**Письменное задание A**
Перечислите все места, где, согласно фрагменту о солдатах, находятся ружья, когда солдаты их несут.
**Письменное задание B**
Перепишите из фрагмента о солдатах часть, которая начинается со слов «Солдаты ходят не» и заканчивается словами «шитьем по сафьяну.», заменив «шитьем» на «вышивкой».

═══ Фрагмент текста ═══

Солдаты ходят не в ногу, толпой. Ружья несут, как попало, на плече, за плечом, в руках. Выправки в европейском смысле слова у них нет, но держатся они свободно, с сознанием собственного достоинства. Ружья в порядке, хорошо вычищены и исправны. По большей части это однозарядные французские ружья системы Гра, образца 1874 года, но у некоторых - есть и старые итальянские ружья системы Ветерли. Патроны носят открытыми в кожаных широких поясных патронташах, украшенных шитьем по сафьяну.

═══ Предоставленные сведения ═══

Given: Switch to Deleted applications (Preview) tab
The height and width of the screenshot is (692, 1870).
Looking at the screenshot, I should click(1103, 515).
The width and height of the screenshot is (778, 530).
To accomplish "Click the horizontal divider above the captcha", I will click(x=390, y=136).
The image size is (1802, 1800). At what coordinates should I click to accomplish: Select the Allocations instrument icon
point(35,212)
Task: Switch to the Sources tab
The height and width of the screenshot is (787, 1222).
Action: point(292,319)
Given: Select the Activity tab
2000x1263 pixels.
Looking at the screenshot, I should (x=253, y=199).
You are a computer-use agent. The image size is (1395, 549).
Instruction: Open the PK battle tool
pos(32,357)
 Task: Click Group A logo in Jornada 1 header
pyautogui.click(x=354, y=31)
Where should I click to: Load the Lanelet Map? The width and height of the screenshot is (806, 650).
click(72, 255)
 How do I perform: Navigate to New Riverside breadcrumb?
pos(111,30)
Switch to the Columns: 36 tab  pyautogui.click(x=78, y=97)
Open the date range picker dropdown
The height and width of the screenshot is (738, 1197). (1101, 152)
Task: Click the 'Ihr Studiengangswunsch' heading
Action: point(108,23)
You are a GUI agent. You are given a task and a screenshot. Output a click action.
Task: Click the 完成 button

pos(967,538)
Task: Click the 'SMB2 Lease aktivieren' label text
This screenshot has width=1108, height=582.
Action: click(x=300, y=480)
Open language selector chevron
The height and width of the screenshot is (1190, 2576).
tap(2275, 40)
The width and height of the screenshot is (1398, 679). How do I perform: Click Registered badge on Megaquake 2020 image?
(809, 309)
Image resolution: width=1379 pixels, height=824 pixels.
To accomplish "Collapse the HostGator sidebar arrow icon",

═══

**Результат выполнения A**
на плече; за плечом; в руках

**Результат выполнения B**
Солдаты ходят не в ногу, толпой. Ружья несут, как попало, на плече, за плечом, в руках. Выправки в европейском смысле слова у них нет, но держатся они свободно, с сознанием собственного достоинства. Ружья в порядке, хорошо вычищены и исправны. По большей части это однозарядные французские ружья системы Гра, образца 1874 года, но у некоторых - есть и старые итальянские ружья системы Ветерли. Патроны носят открытыми в кожаных широких поясных патронташах, украшенных вышивкой по сафьяну.